[[ Page excerpt open ]]
Patients who took part in the world’s first gene therapy clinical trial for choroideremia have had a real and long-lasting improvement in vision. A follow-up report is published in the current issue of The New England Journal of Medicine by Professor Robert MacLaren, who led the study at the University of Oxford. The clinical trial was made possible due to research by Professor Miguel Seabra at Imperial College London supported via the Tommy Salisbury Choroideremia Fund at Fight for Sight.
Choroideremia is a rare inherited cause of severe sight loss that affects the male population. Symptoms start in childhood with difficulty seeing at night and eventually lead to complete blindness by around the age of 40.
Tommy Salisbury, from Welling in Kent, was just four-years-old when he was diagnosed in 2005. Following diagnosis his family established the Tommy Salisbury Choroideremia Fund at Fight for Sight, the UK’s main eye research charity. To date, the family has raised over £460,000, led by Tommy’s mother Emma and grandmother Dot Grindley. The funds have directly supported Professor Seabra’s work to identify the function of the CHM protein, which is faulty in choroideremia.
[[ Page excerpt closed ]]
[[ Given records open ]]
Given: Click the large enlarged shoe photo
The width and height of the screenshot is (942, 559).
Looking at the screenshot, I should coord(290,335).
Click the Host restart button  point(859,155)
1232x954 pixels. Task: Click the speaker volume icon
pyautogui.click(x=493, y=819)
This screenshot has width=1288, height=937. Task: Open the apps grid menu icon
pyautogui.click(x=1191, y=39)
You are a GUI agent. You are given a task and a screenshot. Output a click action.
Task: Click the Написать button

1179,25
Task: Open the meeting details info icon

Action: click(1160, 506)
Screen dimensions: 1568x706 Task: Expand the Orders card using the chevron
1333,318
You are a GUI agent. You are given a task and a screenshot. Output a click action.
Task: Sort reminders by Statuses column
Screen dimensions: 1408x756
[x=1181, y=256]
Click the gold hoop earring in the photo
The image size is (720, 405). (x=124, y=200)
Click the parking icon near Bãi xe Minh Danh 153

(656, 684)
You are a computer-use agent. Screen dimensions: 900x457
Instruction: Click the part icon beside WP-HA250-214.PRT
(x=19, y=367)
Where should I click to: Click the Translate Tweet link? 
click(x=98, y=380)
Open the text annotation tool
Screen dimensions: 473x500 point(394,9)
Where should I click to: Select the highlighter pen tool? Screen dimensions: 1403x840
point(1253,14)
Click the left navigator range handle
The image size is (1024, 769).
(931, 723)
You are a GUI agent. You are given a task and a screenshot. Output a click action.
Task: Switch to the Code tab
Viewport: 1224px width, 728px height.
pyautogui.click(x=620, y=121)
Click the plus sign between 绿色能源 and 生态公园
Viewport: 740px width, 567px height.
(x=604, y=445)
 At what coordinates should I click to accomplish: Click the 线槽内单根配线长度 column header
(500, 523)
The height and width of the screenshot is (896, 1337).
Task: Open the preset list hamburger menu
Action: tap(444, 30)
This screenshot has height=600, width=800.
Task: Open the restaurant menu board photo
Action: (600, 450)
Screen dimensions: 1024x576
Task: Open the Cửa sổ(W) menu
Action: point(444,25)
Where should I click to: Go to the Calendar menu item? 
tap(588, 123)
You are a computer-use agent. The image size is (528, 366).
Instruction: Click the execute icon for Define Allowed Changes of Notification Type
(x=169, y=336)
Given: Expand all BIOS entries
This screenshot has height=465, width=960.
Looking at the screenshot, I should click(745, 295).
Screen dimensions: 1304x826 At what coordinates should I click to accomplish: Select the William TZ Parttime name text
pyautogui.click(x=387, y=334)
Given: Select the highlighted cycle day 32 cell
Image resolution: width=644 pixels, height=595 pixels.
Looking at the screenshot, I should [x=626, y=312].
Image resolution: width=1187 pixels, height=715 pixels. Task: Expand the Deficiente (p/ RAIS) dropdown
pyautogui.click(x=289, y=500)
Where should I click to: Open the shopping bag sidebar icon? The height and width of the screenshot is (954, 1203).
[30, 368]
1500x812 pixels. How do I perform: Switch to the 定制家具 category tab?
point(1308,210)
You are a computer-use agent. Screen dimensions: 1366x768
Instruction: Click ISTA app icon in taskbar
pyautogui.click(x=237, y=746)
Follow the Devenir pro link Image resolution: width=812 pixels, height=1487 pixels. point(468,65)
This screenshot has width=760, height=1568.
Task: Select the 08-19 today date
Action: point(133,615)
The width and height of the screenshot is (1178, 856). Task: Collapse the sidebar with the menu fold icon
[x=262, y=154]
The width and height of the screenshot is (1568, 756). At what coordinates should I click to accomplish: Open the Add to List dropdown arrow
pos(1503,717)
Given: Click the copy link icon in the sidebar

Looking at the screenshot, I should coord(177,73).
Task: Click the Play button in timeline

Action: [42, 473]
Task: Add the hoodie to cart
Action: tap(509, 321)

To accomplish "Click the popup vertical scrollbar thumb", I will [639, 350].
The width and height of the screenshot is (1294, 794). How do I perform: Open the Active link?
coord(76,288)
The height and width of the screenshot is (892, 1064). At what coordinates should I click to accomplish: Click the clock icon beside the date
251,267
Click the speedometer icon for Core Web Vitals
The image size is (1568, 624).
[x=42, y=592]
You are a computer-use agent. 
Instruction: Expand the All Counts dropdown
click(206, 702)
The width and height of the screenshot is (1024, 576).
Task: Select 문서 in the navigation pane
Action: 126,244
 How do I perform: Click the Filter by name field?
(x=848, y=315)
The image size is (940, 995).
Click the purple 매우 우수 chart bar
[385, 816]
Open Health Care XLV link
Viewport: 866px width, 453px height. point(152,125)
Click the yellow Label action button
[[ Given records closed ]]
▸ Task prompt: Reproduce the entire passage on the choroideremia gene therapy trial word for word.

▸ Completed task:
Patients who took part in the world’s first gene therapy clinical trial for choroideremia have had a real and long-lasting improvement in vision. A follow-up report is published in the current issue of The New England Journal of Medicine by Professor Robert MacLaren, who led the study at the University of Oxford. The clinical trial was made possible due to research by Professor Miguel Seabra at Imperial College London supported via the Tommy Salisbury Choroideremia Fund at Fight for Sight.
Choroideremia is a rare inherited cause of severe sight loss that affects the male population. Symptoms start in childhood with difficulty seeing at night and eventually lead to complete blindness by around the age of 40.
Tommy Salisbury, from Welling in Kent, was just four-years-old when he was diagnosed in 2005. Following diagnosis his family established the Tommy Salisbury Choroideremia Fund at Fight for Sight, the UK’s main eye research charity. To date, the family has raised over £460,000, led by Tommy’s mother Emma and grandmother Dot Grindley. The funds have directly supported Professor Seabra’s work to identify the function of the CHM protein, which is faulty in choroideremia.